We also meet Christian’s therapist, Dr. Flynn, who seems like a decent guy, and tries to calm his patient down and get him to see how his trauma contributes to his, er, control and attachment issues. Which made me think: You know what a great next project would be for E.L. James? An entire book of Dr. Flynn’s therapy notes. Oh my God, would I love to read his dossier on this character. I wonder what his inner monologue would look like?
Mommy issues. Attachment issues. Intimacy issues. (What a jerk!)
4. A second, choice selection of quotes from Christian Grey’s inner and external monologues:
“Mmm, salty.” “The asshole in the mirror” “The louche fucker in the mirror” (I actually liked this line) “It’s a new feeling, new and shiny.” Good Girl. “That was one hell of a blowjob.” “My God, she’s a good fuck.” “No, Don’t touch me.” Good Girl. “This feels right. Too right.” Will she want to do this with me? Damn, I hope so. “My favorite jeans. DJs. Dom Jeans.” “As my equilibrium returns, I push away the strange smell of emotion that gnaws at my insides. It’s not like the darkness, but it’s something to fear. Something I don’t understand.” Good Girl. “It’s still novel… taking her feelings into account.” Baby, I have staff. Get over it. Christ, even my staff have noticed that something’s rotten in the state of fucking Denmark.
5. The non-sexy prose is nearly unendurable.
Your eager reviewer has happily consumed four Twilight novels, not to mention most of Midnight Sun, Stephenie Meyer’s Grey-like manuscript which retells Twilight from Edward’s point of view (basically, another thing E.L. James ripped off from Meyer, but that is another discussion). I have also enjoyed all 13 Sookie Stackhouse books, and tolerated, nay galloped across, the prose in each of them with no noticeable problem. Yet I could not swallow, nor endure, the prosaic paddling that E.L. James delivered in most of the intervals between her sex scenes. Yes, the office stuff and the plane-flying, the mysteries around Grey’s missing former submissive, and the mergers and acquisitions that padded out the novel were terribly, deadly, and awfully boring, so much so that they demanded, begged, pleaded, to be flogged into trimmer shape. Or just skimmed.
Get it together, Grey.
6. But how were the sex scenes?
As for the sex scenes, they were probably “hotter” in the traditional sense than the original novel, because there were no “holy cow” interjections of any sort. They read, to be frank, more like straight-up porn. But that also took most of the fun and weirdness away from the narrative. Anastasia’s everywoman idiocy combined with her initiation into light BDSM was part of Fifty Shades of Grey‘s perverse magic. That’s simply excised from the narrative. Instead, we get Christian crowing about his endless “sensual assaults” on “this beautiful woman.” It left me longing for a good, old-fashioned jeez. Or even a holy moly.

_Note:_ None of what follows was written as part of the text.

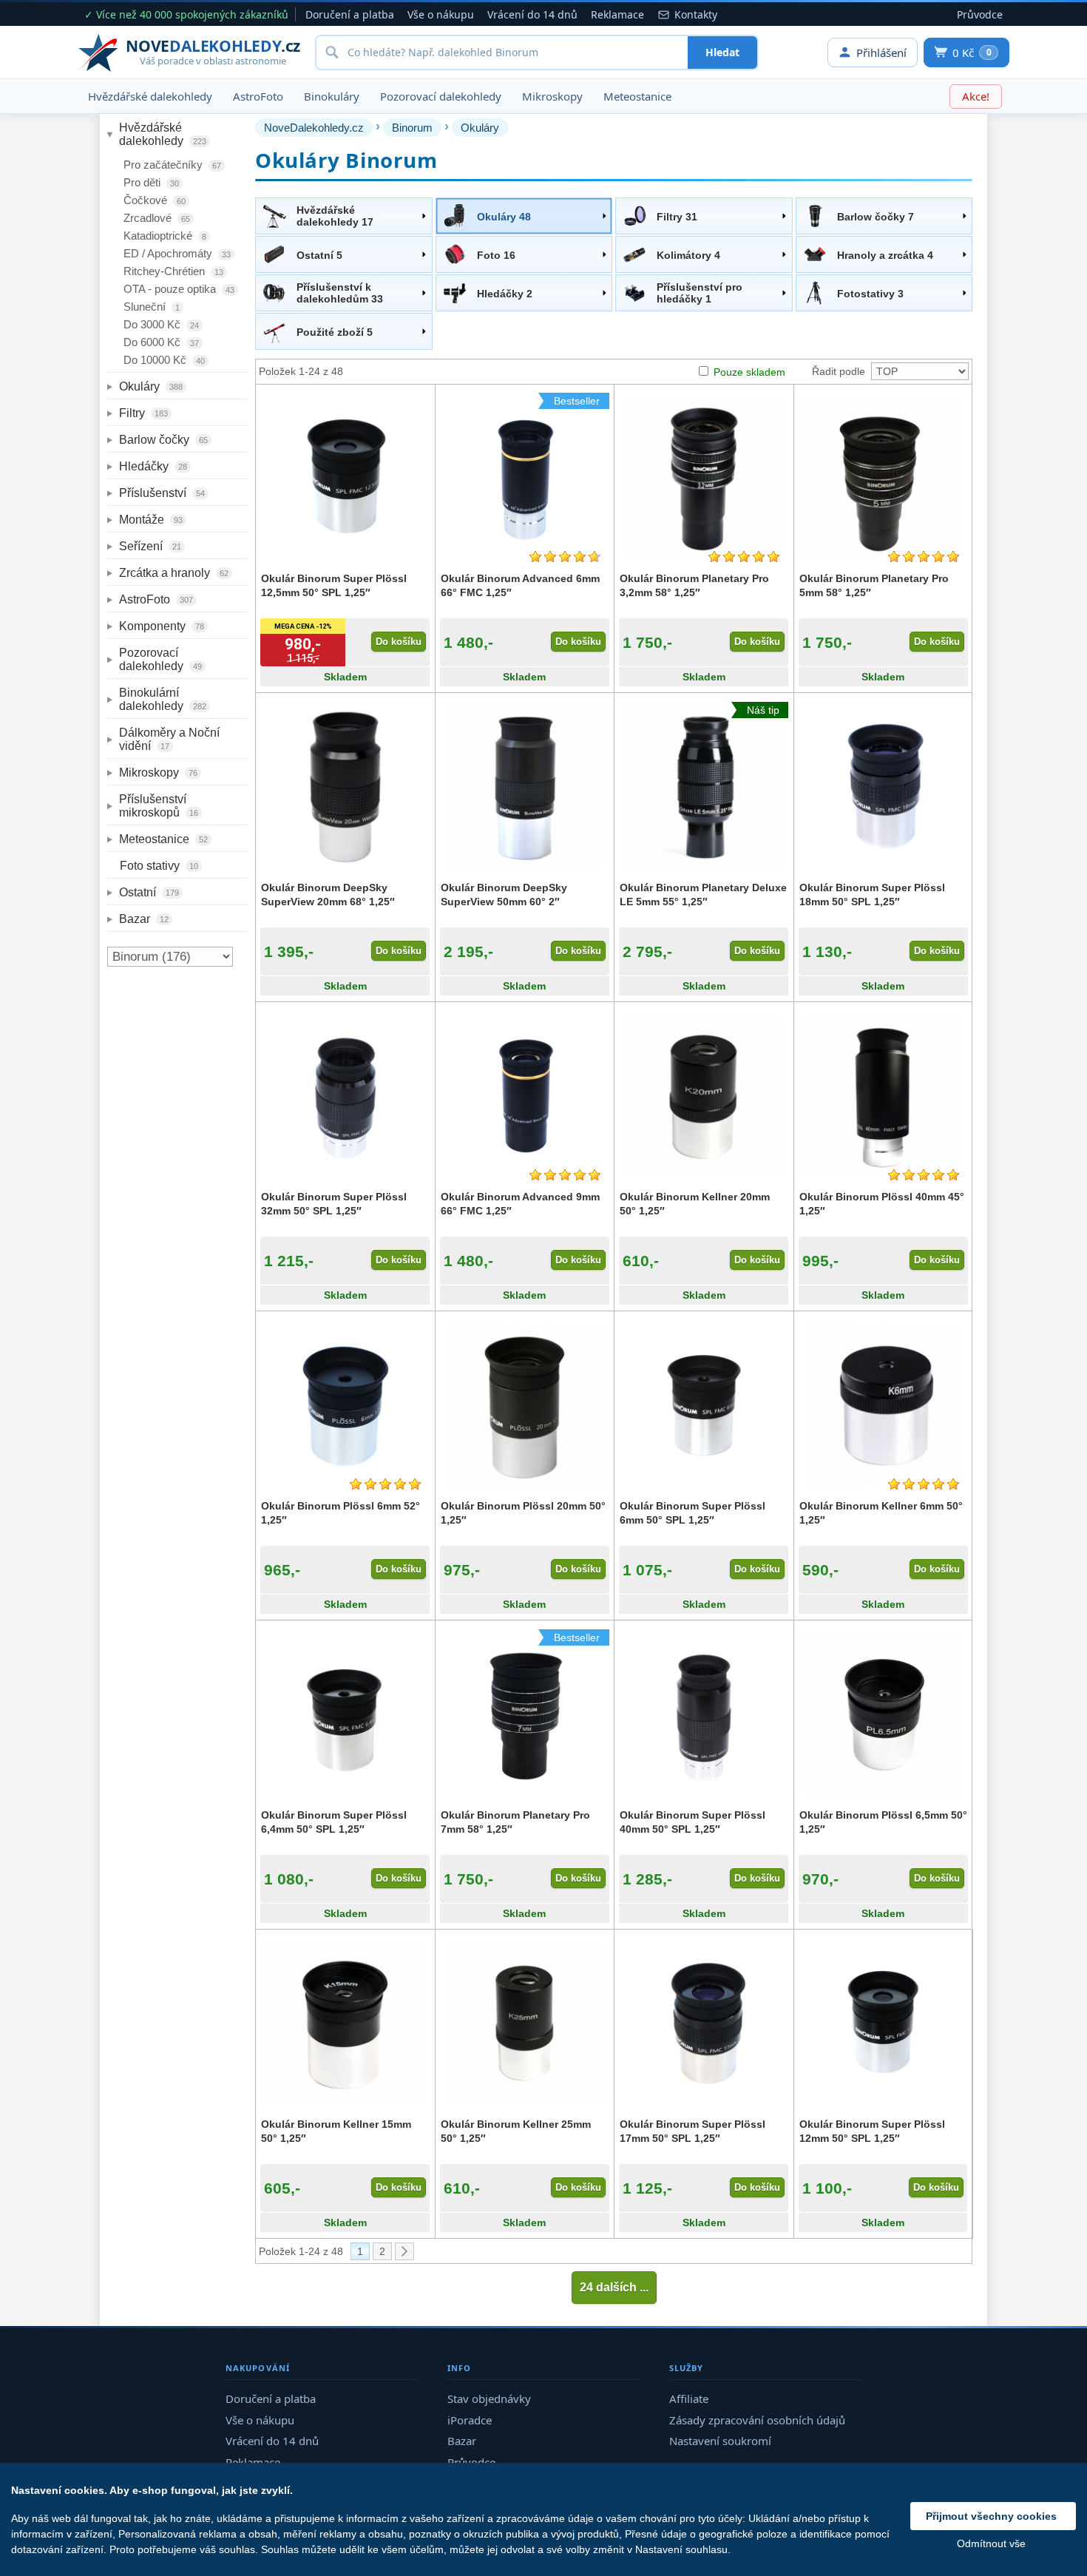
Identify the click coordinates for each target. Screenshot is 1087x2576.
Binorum (412, 127)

7. Christian Grey has been pegged. But not by Anastasia.
He tells this to Anastasia early on in their abortive contract negotiations. The pegger was Mrs. Robinson, or Elena Lincoln, the older woman who introduced him into “the lifestyle,” “and her large rubber strap-on.”
Maybe we knew this from the original book, but pegging wasn’t as much of a thing then? Anyway, this was basically the only breaking news I could discern from the entire novel. But it’s pretty exciting news. Let us all rejoice.